QAMISHLI, Syria (North Press) – The Antiquities Directorate of the Autonomous Administration of North and East Syria (AANES) launched a project two months ago under the name of the “The Extended Project of Jazira,” which aims to comprehensively restore the archaeological site at Tel Beydar.

The project also aims to equip warehouses with appropriate conditions to preserve and protect archaeological finds, according to those in charge of it.

Part of the site had collapsed due to the weather conditions and lack of care, and the project supervisors expect to complete the restorations by December.

The site of Tel Beydar is located in Upper Mesopotamia and more precisely in the Upper Syrian Jazira, a region called the “Khabur Triangle”, a sort of delta without a sea, formed by the tributaries of the Euphrates River.

Thamer al-Maish, a resident of the village of Tel Beydar (35 km north of Syria’s city of Hasakah), is trying to smooth the plaster that he placed on the lower part of the wall of the ancient temple of Tel Beydar, a place inhabited by his ancestors, in an attempt to preserve what remains of this archaeological site.

Al-Maish, who oversees a team of nine workers restoring the archaeological site of Tel Beydar, told North Press that he had to choose a team who did not have experience working in the archaeological sites, as “it is impossible to find experts in the region.”

Al-Maish was assigned by the Antiquities Directorate to form a working group to restore the archaeological site, where he worked for years with the European Mission as well.

The supervisor of the workers does not hide the difficulty of the work, as “the treatment of the archaeological blocks must be carried out with utmost focus and caution.”

A joint European mission has worked on restoring the site from 1992 until 2010, but it stopped working and withdrew since the beginning of the war in Syria.

The European mission found, during its work, about 230 archaeological cuneiform slabs containing “economic symbols,” indicating the economic importance of the site at that time, according to the Antiquities Directorate of the Autonomous Administration.

Roshan Haj Ali, a member of the Antiquities Directorate, said that the project aims to preserve the site and its four temples, after the fifth collapsed and the mission was unable to restore it.

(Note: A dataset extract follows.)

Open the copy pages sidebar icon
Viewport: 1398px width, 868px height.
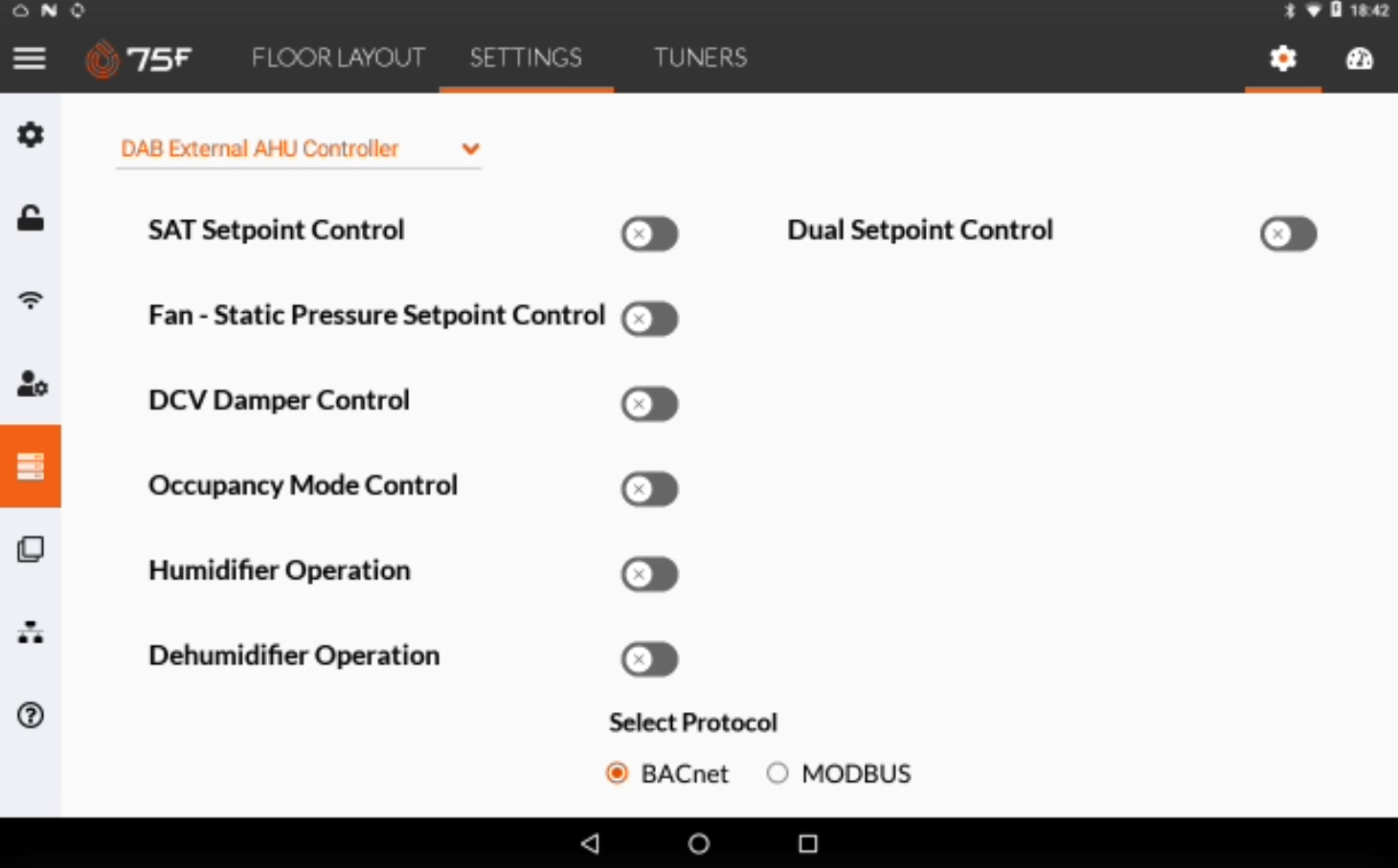click(x=31, y=549)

Haj Ali indicated that the project aimed to restore 80% to 90% of the site, as the work has been divided into five phases, including preparing the site for work, peeling the plaster, dismantling the walls that are liable to fall from its surroundings, and treating cavities.

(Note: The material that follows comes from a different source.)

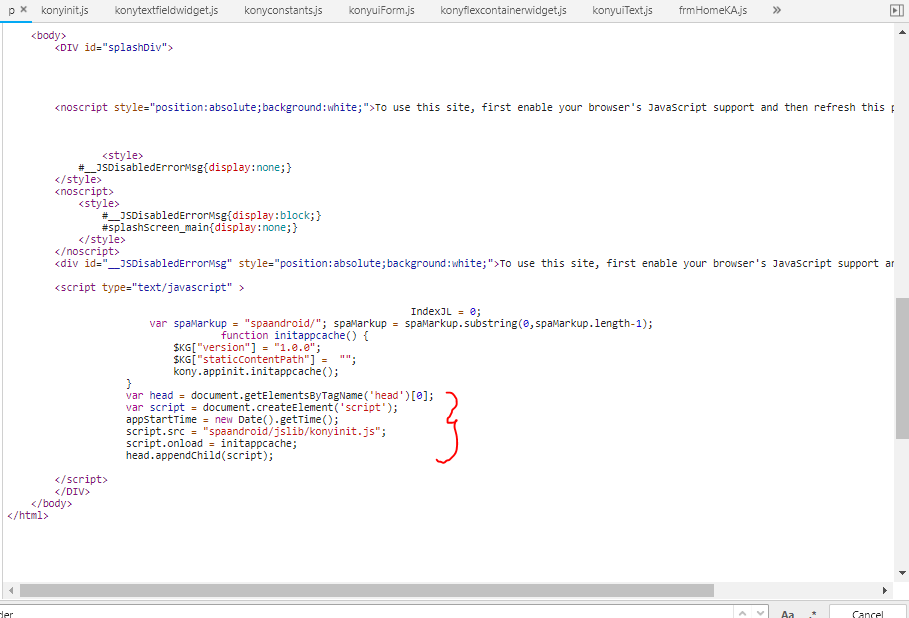Enable the Aa match case option
Screen dimensions: 909x618
tap(786, 611)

A wall of about two kilometers long surrounds five temples and two palaces, one of them Hellenistic and the other Sumerian within the site.

The wall contains seven doors in the front, while the back contains 14 doors, and each door used to lead to a site, according to information available to the Antiquities Directorate of the Autonomous Administration.

The Antiquities Directorate restored the site three times before launching the current project, “but previous attempts were ambulatory, while the current project is the most comprehensive,” according to Haj Ali.